_Problem_.
Retype the data below in full, keeping every character as it is.

(Dataset excerpts)
#####

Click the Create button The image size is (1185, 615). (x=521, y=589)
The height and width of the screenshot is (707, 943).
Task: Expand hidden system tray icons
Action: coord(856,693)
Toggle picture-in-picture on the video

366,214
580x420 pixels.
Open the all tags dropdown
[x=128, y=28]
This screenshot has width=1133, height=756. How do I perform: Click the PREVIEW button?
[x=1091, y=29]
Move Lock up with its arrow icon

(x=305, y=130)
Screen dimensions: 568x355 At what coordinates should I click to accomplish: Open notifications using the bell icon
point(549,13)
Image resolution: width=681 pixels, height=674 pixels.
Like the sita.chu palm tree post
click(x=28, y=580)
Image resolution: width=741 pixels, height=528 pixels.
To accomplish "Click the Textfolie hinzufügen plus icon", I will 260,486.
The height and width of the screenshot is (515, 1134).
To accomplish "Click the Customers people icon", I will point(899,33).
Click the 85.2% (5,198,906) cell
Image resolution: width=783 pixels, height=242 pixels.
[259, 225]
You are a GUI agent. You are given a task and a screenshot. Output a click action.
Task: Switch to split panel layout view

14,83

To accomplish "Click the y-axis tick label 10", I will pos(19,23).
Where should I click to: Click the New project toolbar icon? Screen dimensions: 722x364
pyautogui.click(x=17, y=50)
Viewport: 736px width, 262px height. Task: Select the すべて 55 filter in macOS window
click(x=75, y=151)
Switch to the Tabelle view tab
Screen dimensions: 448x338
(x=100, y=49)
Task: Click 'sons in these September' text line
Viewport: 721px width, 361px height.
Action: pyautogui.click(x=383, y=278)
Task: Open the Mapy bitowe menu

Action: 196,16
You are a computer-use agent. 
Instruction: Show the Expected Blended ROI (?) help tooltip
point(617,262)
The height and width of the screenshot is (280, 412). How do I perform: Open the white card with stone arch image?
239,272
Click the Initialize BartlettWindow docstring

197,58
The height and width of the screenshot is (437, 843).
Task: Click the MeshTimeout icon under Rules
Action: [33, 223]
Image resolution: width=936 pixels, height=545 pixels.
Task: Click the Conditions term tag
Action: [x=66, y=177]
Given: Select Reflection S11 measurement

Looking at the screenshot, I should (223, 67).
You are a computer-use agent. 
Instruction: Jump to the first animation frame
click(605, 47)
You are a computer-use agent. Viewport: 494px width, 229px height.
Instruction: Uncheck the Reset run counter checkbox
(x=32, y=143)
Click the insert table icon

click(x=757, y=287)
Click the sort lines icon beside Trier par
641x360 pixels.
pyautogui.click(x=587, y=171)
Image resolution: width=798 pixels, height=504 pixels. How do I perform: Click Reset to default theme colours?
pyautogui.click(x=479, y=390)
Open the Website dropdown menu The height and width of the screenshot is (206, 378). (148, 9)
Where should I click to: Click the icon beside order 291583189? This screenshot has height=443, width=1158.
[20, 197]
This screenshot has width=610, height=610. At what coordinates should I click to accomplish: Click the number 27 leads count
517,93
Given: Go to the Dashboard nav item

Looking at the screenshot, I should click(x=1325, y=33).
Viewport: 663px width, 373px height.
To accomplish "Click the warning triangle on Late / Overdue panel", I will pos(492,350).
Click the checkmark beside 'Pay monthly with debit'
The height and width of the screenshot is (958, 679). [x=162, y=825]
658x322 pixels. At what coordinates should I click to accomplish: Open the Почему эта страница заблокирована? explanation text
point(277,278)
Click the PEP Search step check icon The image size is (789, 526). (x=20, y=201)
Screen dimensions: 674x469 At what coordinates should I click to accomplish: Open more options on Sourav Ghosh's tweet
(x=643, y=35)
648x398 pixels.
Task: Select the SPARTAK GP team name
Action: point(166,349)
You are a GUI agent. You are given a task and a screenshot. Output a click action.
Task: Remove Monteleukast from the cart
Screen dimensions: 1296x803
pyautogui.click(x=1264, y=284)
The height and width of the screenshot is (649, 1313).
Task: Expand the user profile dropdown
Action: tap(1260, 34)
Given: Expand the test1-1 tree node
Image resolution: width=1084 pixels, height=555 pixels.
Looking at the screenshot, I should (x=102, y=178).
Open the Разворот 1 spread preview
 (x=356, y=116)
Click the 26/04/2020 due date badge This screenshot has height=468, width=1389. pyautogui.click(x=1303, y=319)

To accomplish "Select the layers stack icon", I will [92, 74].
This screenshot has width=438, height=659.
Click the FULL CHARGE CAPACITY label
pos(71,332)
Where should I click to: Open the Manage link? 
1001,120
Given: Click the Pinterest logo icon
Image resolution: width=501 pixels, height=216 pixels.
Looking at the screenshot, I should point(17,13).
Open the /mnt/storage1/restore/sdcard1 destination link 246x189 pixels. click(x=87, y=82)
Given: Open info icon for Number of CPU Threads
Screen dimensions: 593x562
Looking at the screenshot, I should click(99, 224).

#####

_Result for this exercise_.
Click the Create button The image size is (1185, 615). (x=521, y=589)
The height and width of the screenshot is (707, 943).
Task: Expand hidden system tray icons
Action: coord(856,693)
Toggle picture-in-picture on the video

366,214
580x420 pixels.
Open the all tags dropdown
[x=128, y=28]
This screenshot has width=1133, height=756. How do I perform: Click the PREVIEW button?
[x=1091, y=29]
Move Lock up with its arrow icon

(x=305, y=130)
Screen dimensions: 568x355 At what coordinates should I click to accomplish: Open notifications using the bell icon
point(549,13)
Image resolution: width=681 pixels, height=674 pixels.
Like the sita.chu palm tree post
click(x=28, y=580)
Image resolution: width=741 pixels, height=528 pixels.
To accomplish "Click the Textfolie hinzufügen plus icon", I will 260,486.
The height and width of the screenshot is (515, 1134).
To accomplish "Click the Customers people icon", I will point(899,33).
Click the 85.2% (5,198,906) cell
Image resolution: width=783 pixels, height=242 pixels.
[259, 225]
You are a GUI agent. You are given a task and a screenshot. Output a click action.
Task: Switch to split panel layout view

14,83

To accomplish "Click the y-axis tick label 10", I will pos(19,23).
Where should I click to: Click the New project toolbar icon? Screen dimensions: 722x364
pyautogui.click(x=17, y=50)
Viewport: 736px width, 262px height. Task: Select the すべて 55 filter in macOS window
click(x=75, y=151)
Switch to the Tabelle view tab
Screen dimensions: 448x338
(x=100, y=49)
Task: Click 'sons in these September' text line
Viewport: 721px width, 361px height.
Action: pyautogui.click(x=383, y=278)
Task: Open the Mapy bitowe menu

Action: 196,16
You are a computer-use agent. 
Instruction: Show the Expected Blended ROI (?) help tooltip
point(617,262)
The height and width of the screenshot is (280, 412). How do I perform: Open the white card with stone arch image?
239,272
Click the Initialize BartlettWindow docstring

197,58
The height and width of the screenshot is (437, 843).
Task: Click the MeshTimeout icon under Rules
Action: [33, 223]
Image resolution: width=936 pixels, height=545 pixels.
Task: Click the Conditions term tag
Action: [x=66, y=177]
Given: Select Reflection S11 measurement

Looking at the screenshot, I should (223, 67).
You are a computer-use agent. 
Instruction: Jump to the first animation frame
click(605, 47)
You are a computer-use agent. Viewport: 494px width, 229px height.
Instruction: Uncheck the Reset run counter checkbox
(x=32, y=143)
Click the insert table icon

click(x=757, y=287)
Click the sort lines icon beside Trier par
641x360 pixels.
pyautogui.click(x=587, y=171)
Image resolution: width=798 pixels, height=504 pixels. How do I perform: Click Reset to default theme colours?
pyautogui.click(x=479, y=390)
Open the Website dropdown menu The height and width of the screenshot is (206, 378). (148, 9)
Where should I click to: Click the icon beside order 291583189? This screenshot has height=443, width=1158.
[20, 197]
This screenshot has width=610, height=610. At what coordinates should I click to accomplish: Click the number 27 leads count
517,93
Given: Go to the Dashboard nav item

Looking at the screenshot, I should click(x=1325, y=33).
Viewport: 663px width, 373px height.
To accomplish "Click the warning triangle on Late / Overdue panel", I will pos(492,350).
Click the checkmark beside 'Pay monthly with debit'
The height and width of the screenshot is (958, 679). [x=162, y=825]
658x322 pixels. At what coordinates should I click to accomplish: Open the Почему эта страница заблокирована? explanation text
point(277,278)
Click the PEP Search step check icon The image size is (789, 526). (x=20, y=201)
Screen dimensions: 674x469 At what coordinates should I click to accomplish: Open more options on Sourav Ghosh's tweet
(x=643, y=35)
648x398 pixels.
Task: Select the SPARTAK GP team name
Action: point(166,349)
You are a GUI agent. You are given a task and a screenshot. Output a click action.
Task: Remove Monteleukast from the cart
Screen dimensions: 1296x803
pyautogui.click(x=1264, y=284)
The height and width of the screenshot is (649, 1313).
Task: Expand the user profile dropdown
Action: tap(1260, 34)
Given: Expand the test1-1 tree node
Image resolution: width=1084 pixels, height=555 pixels.
Looking at the screenshot, I should (x=102, y=178).
Open the Разворот 1 spread preview
 (x=356, y=116)
Click the 26/04/2020 due date badge This screenshot has height=468, width=1389. pyautogui.click(x=1303, y=319)

To accomplish "Select the layers stack icon", I will [92, 74].
This screenshot has width=438, height=659.
Click the FULL CHARGE CAPACITY label
pos(71,332)
Where should I click to: Open the Manage link? 
1001,120
Given: Click the Pinterest logo icon
Image resolution: width=501 pixels, height=216 pixels.
Looking at the screenshot, I should point(17,13).
Open the /mnt/storage1/restore/sdcard1 destination link 246x189 pixels. click(x=87, y=82)
Given: Open info icon for Number of CPU Threads
Screen dimensions: 593x562
Looking at the screenshot, I should click(99, 224).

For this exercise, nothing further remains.